1. Capital expenditure authorised and contracted for at 30 June 2014 but not
provided for in the condensed consolidated interim financial statements
amounted to GBP490,000 (30 June 2013: GBP708,000; 31 December 2013:
GBP159,000).
2. The contractual amounts of the group's commitments to extend credit to
its clients are as follows:
Unaudited Unaudited Audited
30 June 2014 30 June 2013 31 December 2013
GBP'000 GBP'000 GBP'000
Guarantees 578 578 578
Undrawn commitments to lend
of 1 year or less 14,800 6,054 15,941
15,378 6,632 16,519
The fair value of the guarantees is GBPnil (30 June 2013 and 31 December
2013: GBPnil).
1. In addition to Financial Services Compensation Scheme levies accrued in
the period, further levy charges may be incurred in future years,
although the ultimate cost remains uncertain.

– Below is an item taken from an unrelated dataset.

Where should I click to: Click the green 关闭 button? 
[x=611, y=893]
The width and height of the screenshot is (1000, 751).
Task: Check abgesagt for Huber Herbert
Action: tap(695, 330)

19. Consolidated interim statement of cash flows
For the purposes of the consolidated interim statement of cash flows,
cash and cash equivalents comprise the following balances with less than
three months until maturity from the date of acquisition:
Unaudited Unaudited Audited
Six months to Six months to Year to
30 June 2014 30 June 2013 31 December 2013
GBP'000 GBP'000 GBP'000
Cash and balances at
central banks 591,005 213,004 211,005
Loans and advances to banks 75,068 48,349 61,171
Available for sale
investment securities 37,651 32,652 47,652
703,724 294,005 319,828
Available for sale investment securities are amounts invested in money
market funds which are realisable on demand.
Cash flows arising from issue of ordinary shares comprise:
Unaudited Unaudited Audited
Six months to Six months to Year to
30 June 2014 30 June 2013 31 December 2013
GBP'000 GBP'000 GBP'000
Share capital issued (note 16) 75 14 17
Share premium on shares issued (note 16) 26,151 2,546 3,324
Shares issued in relation to share-based schemes for
which
no cash consideration was received (1,250) (289) (609)
24,976 2,271 2,732
20. Related party transactions
The key management personnel of the group are defined as the company's
directors and other members of senior management who are responsible for
planning, directing and controlling the activities of the group.

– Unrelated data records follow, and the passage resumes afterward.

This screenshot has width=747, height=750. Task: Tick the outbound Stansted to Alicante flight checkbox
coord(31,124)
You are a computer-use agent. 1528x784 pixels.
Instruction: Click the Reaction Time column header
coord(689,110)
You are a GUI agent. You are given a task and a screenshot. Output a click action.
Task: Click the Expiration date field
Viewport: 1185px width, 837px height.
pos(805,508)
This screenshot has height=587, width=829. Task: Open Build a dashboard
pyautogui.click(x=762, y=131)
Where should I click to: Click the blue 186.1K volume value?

Dividends totalling GBP59,000 were paid in the period (six months ended
30 June 2013: GBP55,000; year ended 31 December 2013: GBP84,000) in
respect of ordinary shares held by key management personnel.
At 30 June 2014, key management personnel and their close family members
had gross outstanding deposits of GBP1,052,000 (30 June 2013:
GBP1,232,000; 31 December 2013: GBP436,000) and gross outstanding loans
of GBP6,586,000 (30 June 2013: GBP610,000; 31 December 2013:
GBP6,488,000) which were made on normal business terms. A number of the
company's directors and their close family members make use of the
services provided by companies within the group. Charges for such
services are made at various staff rates.
The group managed 21 unit trusts and OEICs during the first half of 2014
(six months ended 30 June 2013: 20 unit trusts and OEICs; year ended 31
December 2013: 22 unit trusts and OEICs). Total management charges of
GBP11,188,000 (six months ended 30 June 2013: GBP9,015,000; year ended
31 December 2013: GBP19,169,000) were earned during the period,
calculated on the bases published in the individual fund prospectuses,
which also state the terms and conditions of the management contract
with the group. Management fees owed to the group as at 30 June 2014
totalled GBP1,960,000 (30 June 2013: GBP1,544,000; 31 December 2013:
GBP1,785,000).
All amounts outstanding with related parties are unsecured and will be
settled in cash. No guarantees have been given or received. No
provisions have been made for doubtful debts in respect of the amounts
owed by related parties.
21. Events after the consolidated interim balance sheet date
On 23 July 2014 the company entered into a conditional agreement to
contribute to a settlement of legal proceedings in Jersey involving a
former director and employee of Rathbone Trust Company Jersey Limited
and in respect of legal proceedings against certain of Rathbones' civil
liability (professional indemnity) insurers (where the case has recently
been heard in the English Court of Appeal but judgment not yet handed
down). Both sets of proceedings were reported on in the 2013 report and
accounts.
The terms of settlement are confidential and conditional upon various
matters, including receiving Court approval in Jersey. Upon the
settlement becoming unconditional, the company will contribute GBP15
million as its share of the settlement. The settlement is expected to
become unconditional before the end of September 2014.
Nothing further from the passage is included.